There have been previous case reports with giant calculi in megaureters that were treated based on the renal functionality. In the study by Delakas et al., nephroureterectomy was performed as it was a nonfunctioning kidney, whereas in the study by Demirtas et al., stone extraction and ureteroneocystostomy were done for a 6 cm stone.

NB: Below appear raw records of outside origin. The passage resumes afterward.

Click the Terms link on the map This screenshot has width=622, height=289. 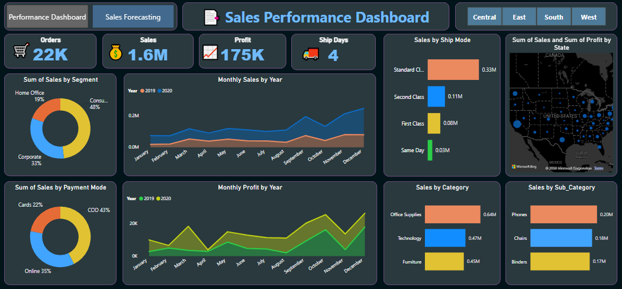(x=598, y=168)
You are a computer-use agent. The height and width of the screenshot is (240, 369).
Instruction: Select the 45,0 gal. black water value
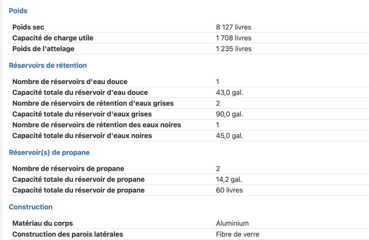tap(229, 136)
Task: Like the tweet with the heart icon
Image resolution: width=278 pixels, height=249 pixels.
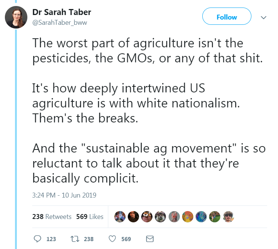Action: click(112, 239)
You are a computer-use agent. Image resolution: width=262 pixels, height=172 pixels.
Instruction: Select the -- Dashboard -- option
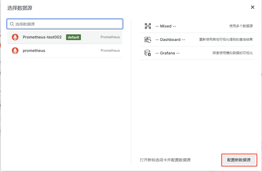pos(170,40)
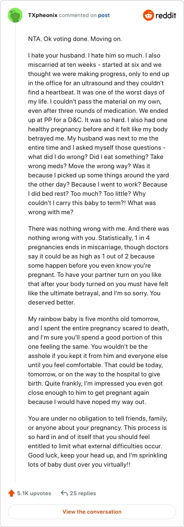The height and width of the screenshot is (527, 184).
Task: Click the orange upvote arrow icon
Action: (x=12, y=493)
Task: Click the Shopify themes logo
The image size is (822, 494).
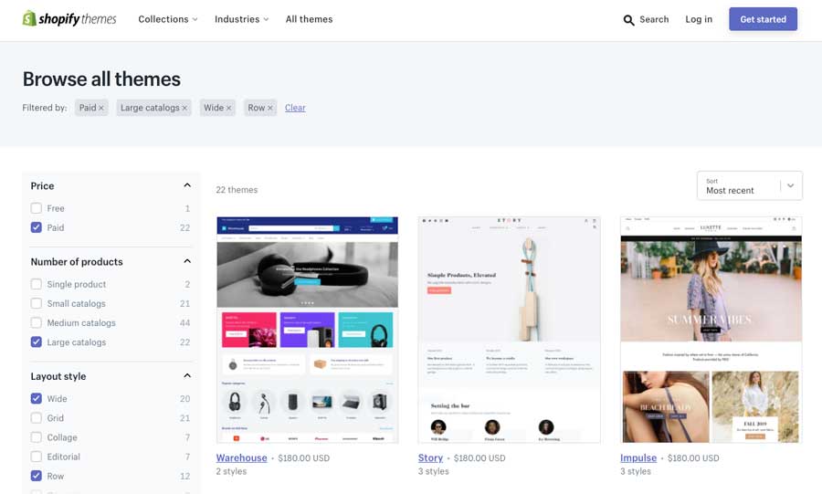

Recently, the use of laparoscopic and robotic approaches has been in vogue for lower ureter reconstructive procedures.4 This is because of reduced intraoperative difficulty in terms of ease of reconstruction and also reduced perioperative morbidity. Our case was challenging as all the stones could not be extracted after incising the lower ureter and an additional ureterolithitomy had to be done to extract the upper ureteral stones. The da Vinci system with its minimally invasive approach, excellent 3D vision, and better ergonomics made it quite convenient to remove all 52 stones, ensuring a complete stone clearance and better postoperative recuperation and incomparable cosmesis.
Conclusion
POM in adults is usually symptomatic and associated with complications, and surgery remains the mainstay of treatment when it is associated with calculi. Ureteral tailoring and ureteroneocystostomy with extraction of stones are done for at-risk kidneys and to prevent further renal deterioration. However, these efforts appear futile when severe renal impairment has set in and nephroureterectomy is thus required. Robotic approach for reconstruction is a safe, effective, and feasible option with excellent perioperative results.
Abbreviations Used
- CT
computed tomography
- POM
primary obstructed megaureter
Disclaimer
The article has been read and approved by all the authors, the requirements for authorship as stated earlier in this document have been met, and each author believes that the article represents honest work. The article has not been published in part or whole or is not under consideration for publication elsewhere in any language.
Disclosure Statement
No competing financial interests exist.
Funding Information
No funding was received for this article.
Cite this article as: Talwar HS, Kumar S, Narain TA, Panwar VK, Mittal A, Navriya S, Bhirud DP (2020) Da Vinci walks the pebbled streets of a primary obstructed megaureter with ureterocele, Journal of Endourology Case Reports 6:4, 358–361, DOI: 10.1089/cren.2020.0111.